* **What is expected**: Every entry in the data below needs to be repeated exactly.
========================
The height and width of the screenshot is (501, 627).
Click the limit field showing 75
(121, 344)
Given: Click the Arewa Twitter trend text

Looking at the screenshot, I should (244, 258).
========================
* **Task output**:
The height and width of the screenshot is (501, 627).
Click the limit field showing 75
(121, 344)
Given: Click the Arewa Twitter trend text

Looking at the screenshot, I should (244, 258).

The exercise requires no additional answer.